Saturday, September 24, 2005

Iran faces some Heat

Fire of Liberty

It looks like the IAEA has finally decided that Iran's continued refusal to allow inspectors into their various nuclear facilities and the blatant resumption of enriching uranium after they had previously agreed with the EU3 (Britain, France and Germany) to stop such actions. According to this article in the Financial Times, the UN nuclear watchdog group, the governing board of the IAEA voted 22 for, one against and 12 abstentions on a resolution to report the Iranian government before the UN Security Council for their failure to convince the IAEA and the world that their nuclear program is for peaceful means. I guess when Iran's President gets on TV and publicly state that his country does not care what others say and that they have every right to enrich whatever amounts of uranium for whatever purpose, you'll generally get such a reaction. The only problem is that Iran's mullahs are being reported to the UN Security Council where they have friends like China and Russia waiting to wield their two vetoes for a client state.

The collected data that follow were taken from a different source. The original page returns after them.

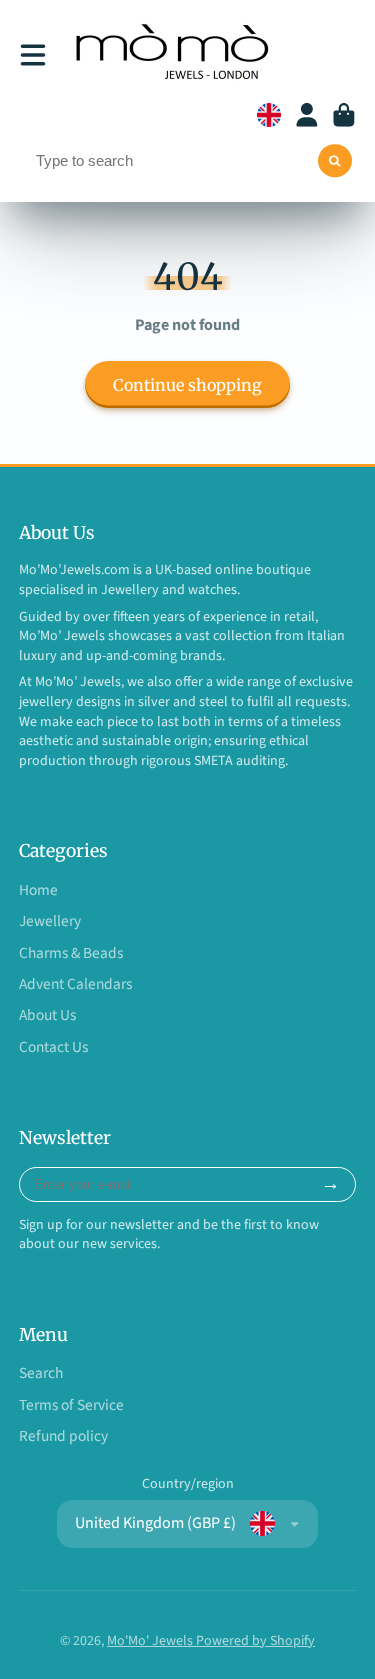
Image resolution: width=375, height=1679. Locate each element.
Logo (175, 55)
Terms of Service (71, 1405)
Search (41, 1373)
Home (38, 890)
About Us (47, 1015)
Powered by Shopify (255, 1641)
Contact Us (53, 1047)
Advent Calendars (75, 984)
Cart (344, 115)
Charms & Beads (71, 953)
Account (307, 115)
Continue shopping (187, 385)
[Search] (335, 161)
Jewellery (50, 921)
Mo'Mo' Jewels (151, 1641)
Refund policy (63, 1436)
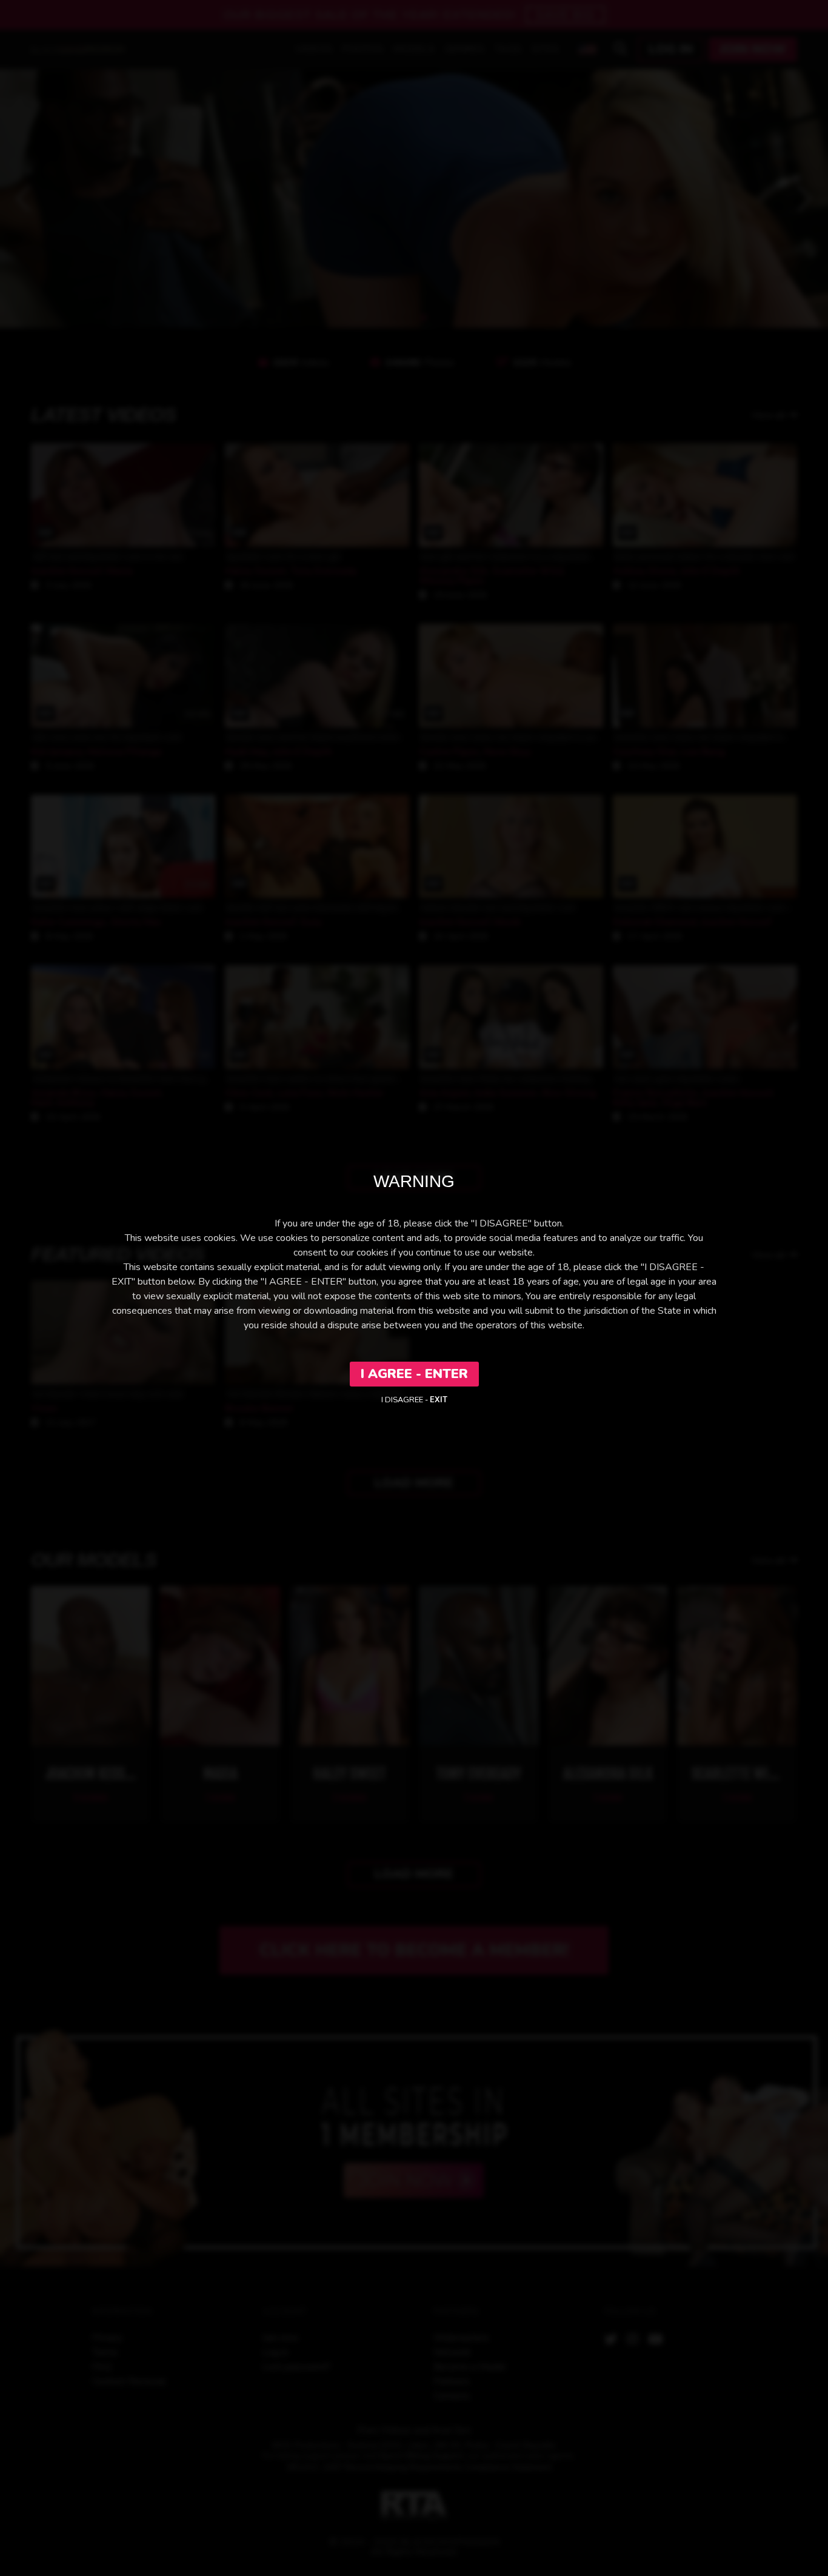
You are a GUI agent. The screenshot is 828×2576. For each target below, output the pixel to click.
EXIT (438, 1399)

If we thought that the whole saga with Iraq where the Security Council passed 16 plus resolutions that carried no wait, one can just imagine what awaits Turtle Bay when Iran is thrown into the resolution hopper.

I just hope the US is reaching into it's dusty Reagan era Cold War file cabinet and pulling out the Poland, Eastern Europe and South American files on taking down regimes internally so we don't have to go through the UN tap dance with Iran. This added attention could help the forces of freedom within Iran and the West because it causes Iran to focus on the UN Security Council rather than the domestic front. Though this would be a nice way of looking at things, I still think we need to approach Iran and the mullahs on the level of Michael Ledeen's rather than what we're doing at the moment.